>
> On Mon, May 14, 2012 at 10:45 AM, Karen Coyle <li...@kcoyle.net> wrote:
>
>  What happened with the MARC format is that when we moved it into actual
> databases it turned out that certain things that people expected or wanted
> didn't really work well. For example, many librarians expected that you
> could *[a]* *replicate a card catalog display* with *[b]*  *records* 
> *displaying
> in order by the* *heading that was searched*. That is really hard to do (*
> [c]* *and not possible to do efficiently*) using* [d]* *DBMS*functionality, 
> which is based on
> *[e]* *retrieved sets* not *linear ordering*, and* [f] **especially using
> keyword searching*.  [emphasis and labels  added]
>

[These are somewhat strong claims, which may require some weakening before
they are entirely valid.  I will not unpack the term  "record" here.]

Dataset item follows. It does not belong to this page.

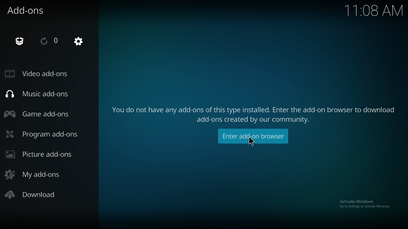 The image size is (408, 229). Describe the element at coordinates (20, 41) in the screenshot. I see `installed` at that location.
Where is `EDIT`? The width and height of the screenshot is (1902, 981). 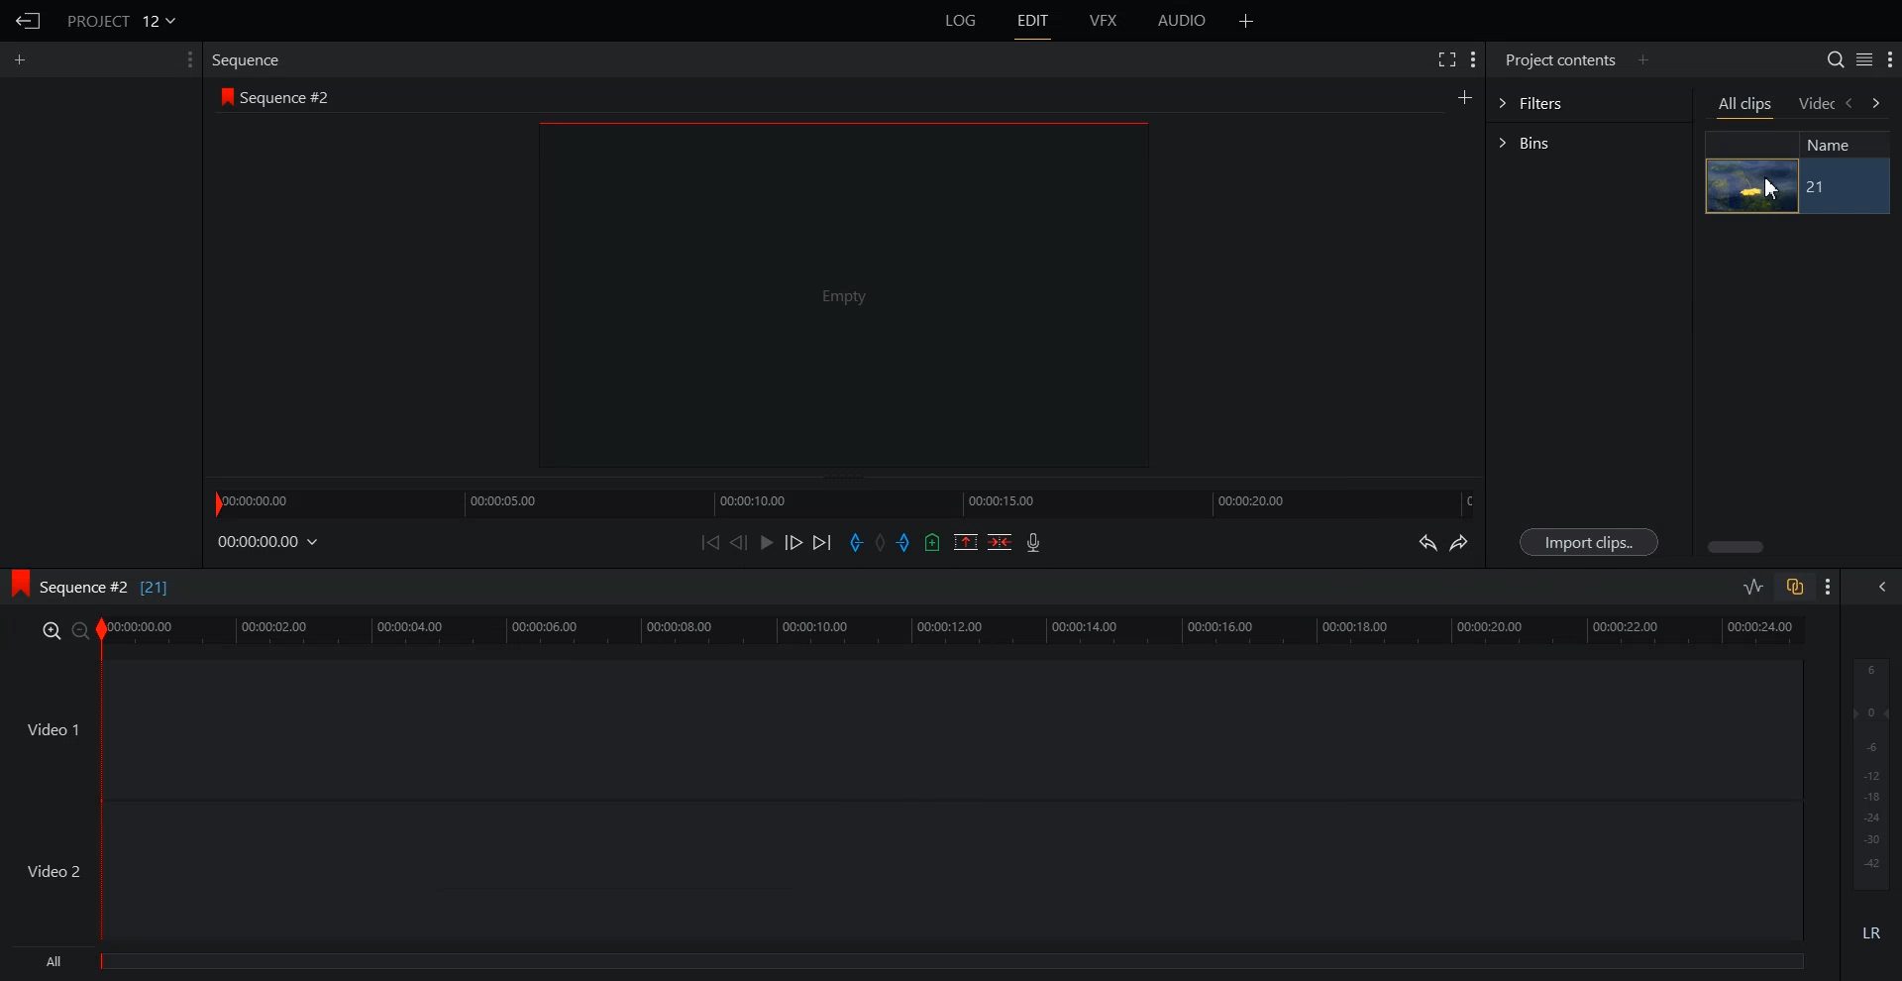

BLUF: Not all DBMS  are Relational;  it is possible to efficiently retrieve
records in order from many different types of DBMS, including Relational
databases.

[c] and [d] make the claim that it is impossible to retrieve records
efficiently in some desired order using DBMS functionality.  This is
justified by [e] which claims that the source of this necessary
inefficiency is that DBMS functionality is based on "retrieved sets" not
"linear ordering".

It is difficult to work out what the intended reading of [e] is. The use of
the term "sets" in "retrieved sets", if interpreted in a mathematical
sense, which would indeed make the concept of ordering nonsensical, as the
elements within sets are unordered.  However, since the claim is made in
support of claims about possible efficiency, and since this is an attribute
of possible systems, this reading cannot be the intended one.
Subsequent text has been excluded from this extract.